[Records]
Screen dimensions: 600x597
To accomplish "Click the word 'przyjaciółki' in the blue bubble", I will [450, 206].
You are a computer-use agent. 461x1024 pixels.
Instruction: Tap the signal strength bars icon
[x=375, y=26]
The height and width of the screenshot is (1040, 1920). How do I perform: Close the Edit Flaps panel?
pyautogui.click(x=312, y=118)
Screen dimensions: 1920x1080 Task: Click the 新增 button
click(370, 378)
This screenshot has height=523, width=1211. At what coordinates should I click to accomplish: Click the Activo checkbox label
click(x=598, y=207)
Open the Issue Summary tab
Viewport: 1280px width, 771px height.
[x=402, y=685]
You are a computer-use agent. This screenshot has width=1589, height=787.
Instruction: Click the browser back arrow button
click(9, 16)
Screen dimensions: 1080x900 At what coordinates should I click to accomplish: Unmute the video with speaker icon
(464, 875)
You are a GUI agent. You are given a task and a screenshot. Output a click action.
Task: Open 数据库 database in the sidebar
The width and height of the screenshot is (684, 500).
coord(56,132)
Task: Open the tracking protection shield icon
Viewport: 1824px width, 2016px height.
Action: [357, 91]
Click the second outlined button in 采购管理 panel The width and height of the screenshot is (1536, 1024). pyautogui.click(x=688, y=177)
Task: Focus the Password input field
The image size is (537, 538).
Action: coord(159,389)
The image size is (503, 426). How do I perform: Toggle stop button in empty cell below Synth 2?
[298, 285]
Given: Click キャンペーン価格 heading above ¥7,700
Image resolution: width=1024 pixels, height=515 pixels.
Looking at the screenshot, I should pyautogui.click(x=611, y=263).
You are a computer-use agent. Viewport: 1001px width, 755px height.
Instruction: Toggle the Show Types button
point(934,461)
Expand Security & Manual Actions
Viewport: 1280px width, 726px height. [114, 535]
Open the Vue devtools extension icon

▶ SHORT PROBLEM
Format the stretch of the data from the line containing "Click the second" through the line containing "point(934,461)" as a JSON list of strings, one string per line, omitting any blank lines.

▶ TASK RESPONSE
[
  "Click the second outlined button in 采购管理 panel The width and height of the screenshot is (1536, 1024). pyautogui.click(x=688, y=177)",
  "Task: Focus the Password input field",
  "The image size is (537, 538).",
  "Action: coord(159,389)",
  "The image size is (503, 426). How do I perform: Toggle stop button in empty cell below Synth 2?",
  "[298, 285]",
  "Given: Click キャンペーン価格 heading above ¥7,700",
  "Image resolution: width=1024 pixels, height=515 pixels.",
  "Looking at the screenshot, I should pyautogui.click(x=611, y=263).",
  "You are a computer-use agent. Viewport: 1001px width, 755px height.",
  "Instruction: Toggle the Show Types button",
  "point(934,461)"
]